**Tasks for this exercise**
A) In the extract about Samaresh Bhattacharya, which institution awarded him his PhD?
B) From the extract about Samaresh Bhattacharya, return word for word the part that opens with the words containing "Samaresh Bhattacharya, born" and closes with "faculty of science.".
C) List every metal that the extract about Samaresh Bhattacharya names as part of the Platinum Group of Metals.

**Extract provided**
####################

Samaresh Bhattacharya, born on 24 August 1960 in the Indian state of West Bengal, did his graduate studies at Jadavpur University. After passing his BSc in chemistry in 1978, he continued at the institution to complete his master's degree in 1980. His doctoral studies were at the Indian Association for the Cultivation of Science (IACS) from where he secured a PhD in 1986 and joined Jadavpur University as a faculty at the department of chemistry. He has been serving the institution ever since and is a professor of inorganic chemistry and the dean of faculty of science.

== Legacy and honors ==
Bhattacharya's research has been focused on the Platinum Group of Metals comprising ruthenium, rhodium, palladium, osmium, iridium, and platinum and he has studied their uses in activating organic molecules. He has documented his research in several peer-reviewed articles; ResearchGate, an online repository of scientific articles has listed 137 of them. He is on the Subject Expert Committee for Chemical Sciences of the Fund for Improvement of S&T Infrastructure in Universities and other Higher Educational Institutions (FIST Program) constituted by the Department of Science and Technology. He was a guest editor of the Special Issue Dedicated to Acharya P. C. Ray published by the Indian Journal of Chemistry - Sec A in 2011. He is a former member of the Sectional Committee for Chemical Sciences of the Executive Council of West Bengal Academy of Science and Technology during 2012–13. He has participated in several symposiums as an invited speaker and is a member of the National Organizing Committee of the Fifth Symposium on Advanced Biological Inorganic Chemistry (SABIC-2017), organized by the Tata Institute of Fundamental Research and scheduled to be held in January 2017.

####################

**Supplied data**
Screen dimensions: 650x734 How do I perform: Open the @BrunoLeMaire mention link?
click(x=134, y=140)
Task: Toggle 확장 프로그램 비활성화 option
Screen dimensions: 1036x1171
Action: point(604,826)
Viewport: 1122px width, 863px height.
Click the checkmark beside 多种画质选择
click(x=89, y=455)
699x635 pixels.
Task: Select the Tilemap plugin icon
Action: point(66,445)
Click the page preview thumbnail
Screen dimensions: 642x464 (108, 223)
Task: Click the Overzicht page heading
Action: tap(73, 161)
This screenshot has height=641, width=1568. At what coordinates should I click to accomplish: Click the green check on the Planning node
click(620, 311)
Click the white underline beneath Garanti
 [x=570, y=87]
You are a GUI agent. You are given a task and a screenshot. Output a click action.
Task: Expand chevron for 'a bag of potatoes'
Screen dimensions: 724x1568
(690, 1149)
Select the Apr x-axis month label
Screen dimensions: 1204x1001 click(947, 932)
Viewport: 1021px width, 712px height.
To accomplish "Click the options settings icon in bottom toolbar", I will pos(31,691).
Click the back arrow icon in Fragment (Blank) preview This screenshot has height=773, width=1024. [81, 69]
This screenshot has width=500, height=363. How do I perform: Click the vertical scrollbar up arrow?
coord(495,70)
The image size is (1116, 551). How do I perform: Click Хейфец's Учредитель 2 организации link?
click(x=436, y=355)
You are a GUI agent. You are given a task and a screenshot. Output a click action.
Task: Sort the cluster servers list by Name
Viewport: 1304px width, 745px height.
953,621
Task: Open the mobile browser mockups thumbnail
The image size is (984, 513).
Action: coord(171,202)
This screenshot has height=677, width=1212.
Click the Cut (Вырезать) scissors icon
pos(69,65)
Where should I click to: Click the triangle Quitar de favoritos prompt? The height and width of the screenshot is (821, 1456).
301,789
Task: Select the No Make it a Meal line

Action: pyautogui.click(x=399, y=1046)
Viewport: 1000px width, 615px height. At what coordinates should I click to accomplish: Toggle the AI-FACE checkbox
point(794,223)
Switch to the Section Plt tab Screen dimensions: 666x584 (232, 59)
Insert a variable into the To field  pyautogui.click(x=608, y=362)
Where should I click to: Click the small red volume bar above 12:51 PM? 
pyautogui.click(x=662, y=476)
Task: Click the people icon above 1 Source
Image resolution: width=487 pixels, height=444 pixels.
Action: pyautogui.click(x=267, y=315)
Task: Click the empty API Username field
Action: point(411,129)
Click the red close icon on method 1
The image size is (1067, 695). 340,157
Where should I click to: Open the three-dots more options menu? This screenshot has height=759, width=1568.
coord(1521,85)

####################

**Responses to the exercise**
A) The Indian Association for the Cultivation of Science (IACS)

B)
Samaresh Bhattacharya, born on 24 August 1960 in the Indian state of West Bengal, did his graduate studies at Jadavpur University. After passing his BSc in chemistry in 1978, he continued at the institution to complete his master's degree in 1980. His doctoral studies were at the Indian Association for the Cultivation of Science (IACS) from where he secured a PhD in 1986 and joined Jadavpur University as a faculty at the department of chemistry. He has been serving the institution ever since and is a professor of inorganic chemistry and the dean of faculty of science.

C) ruthenium, rhodium, palladium, osmium, iridium, platinum